In accepting the Oscar for best supporting actor last week, J.K. Simmons didn't dwell on thanking the Academy and the Whiplash crew. Instead,  he exhorted, “Call your mom, dad everybody. If you’re lucky enough to have a parent or two alive, call them! Don’t text, don’t email. Call them. Listen to them for as long as they want to talk to you."

Tweeting birds with speech bubbles

The 60-year-old actor  later told reporters that message was prompted by his realization that he had missed too many opportunities to call his now-deceased parents.

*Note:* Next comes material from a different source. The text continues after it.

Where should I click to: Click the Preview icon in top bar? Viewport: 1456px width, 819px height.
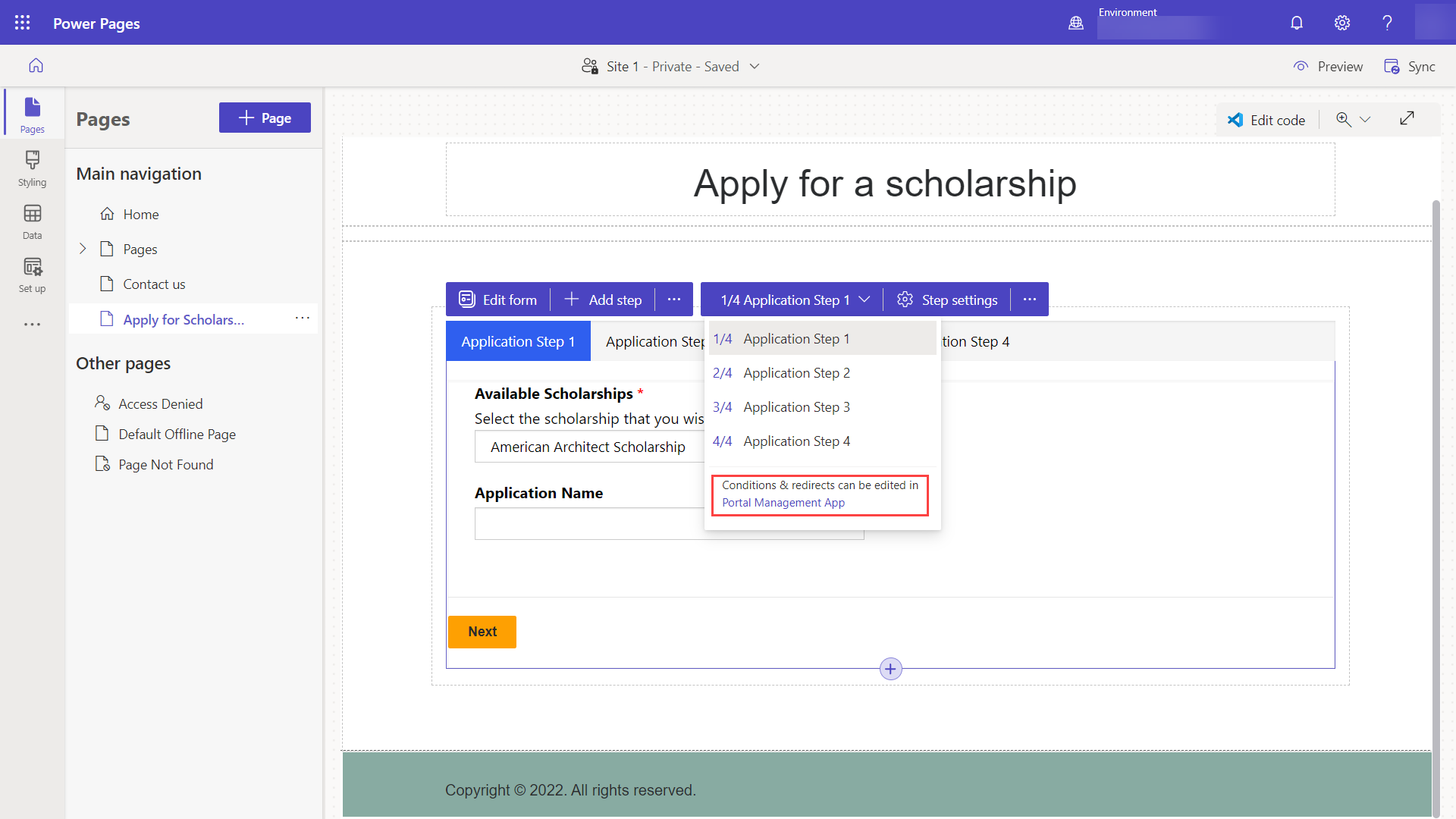1300,67
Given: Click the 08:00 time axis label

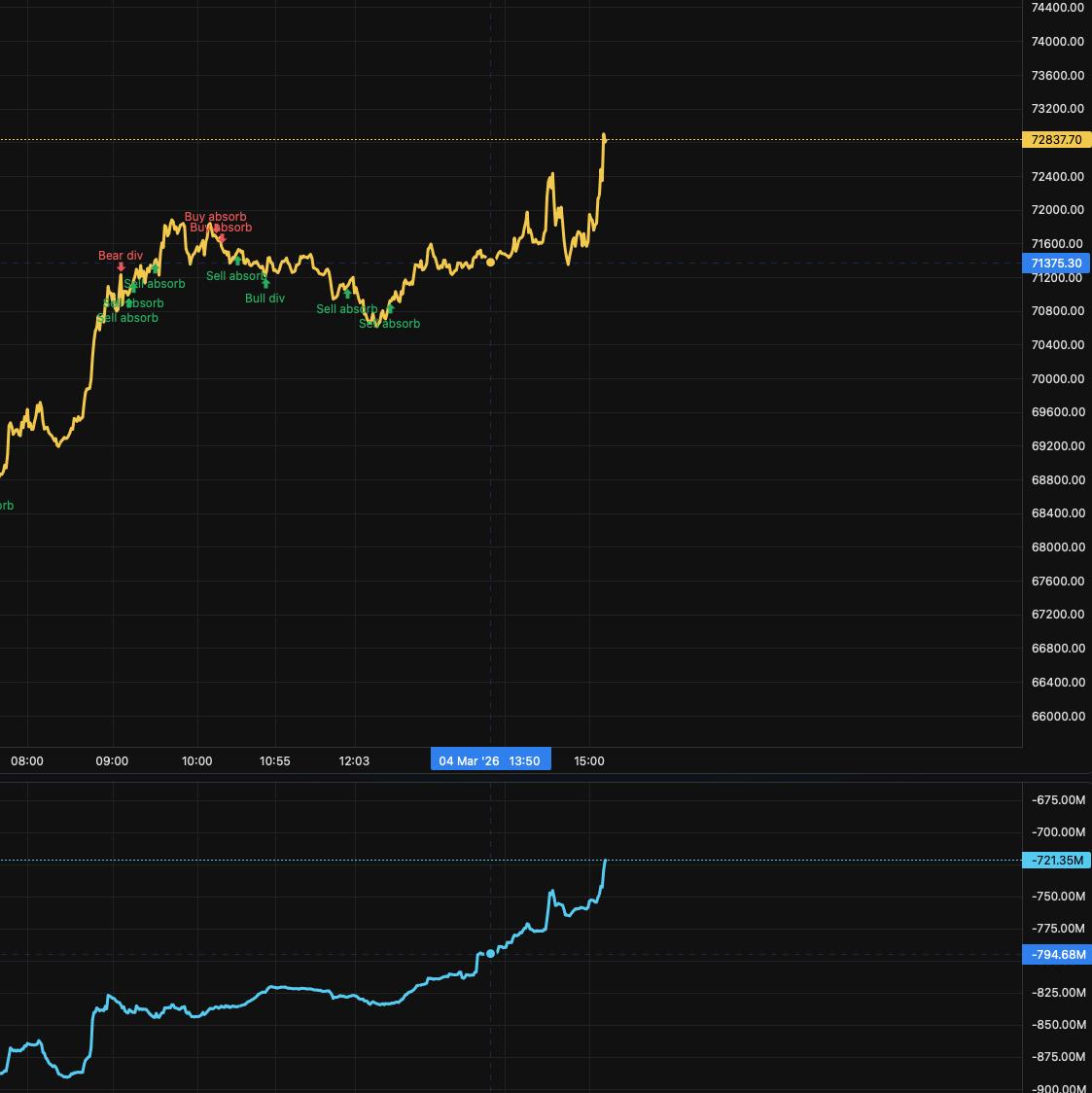Looking at the screenshot, I should [27, 760].
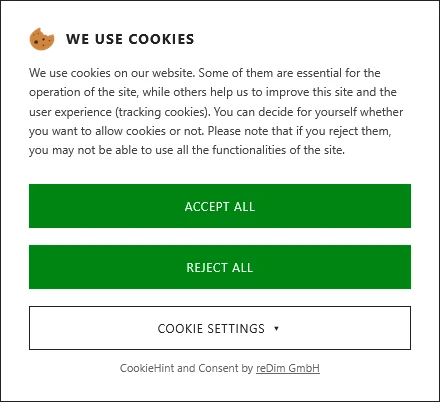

While we can hope that our adult children take heed of Simmons' message, his speech made us wonder: Why don’t we parents call our children more often? The answer is simple: Because they prefer texting to talking. Our kids have trained us well to play by their rules for communicating. We never leave a voice-mail message because we know they won’t listen to it. The only way to “converse” with them, other than in person, is to text. Truth be told, we often prefer texting, too. It’s easier, faster and less intrusive than picking up the phone.

No doubt texting has multiple advantages for parent-child communication, from the thoughtful ("Thinking of you") to the threatening ("Are you alive?"). Text anytime: Before you go to sleep ("Let me know when you arrive") and on awaking, happy to see the 2 a.m. message ("Back!").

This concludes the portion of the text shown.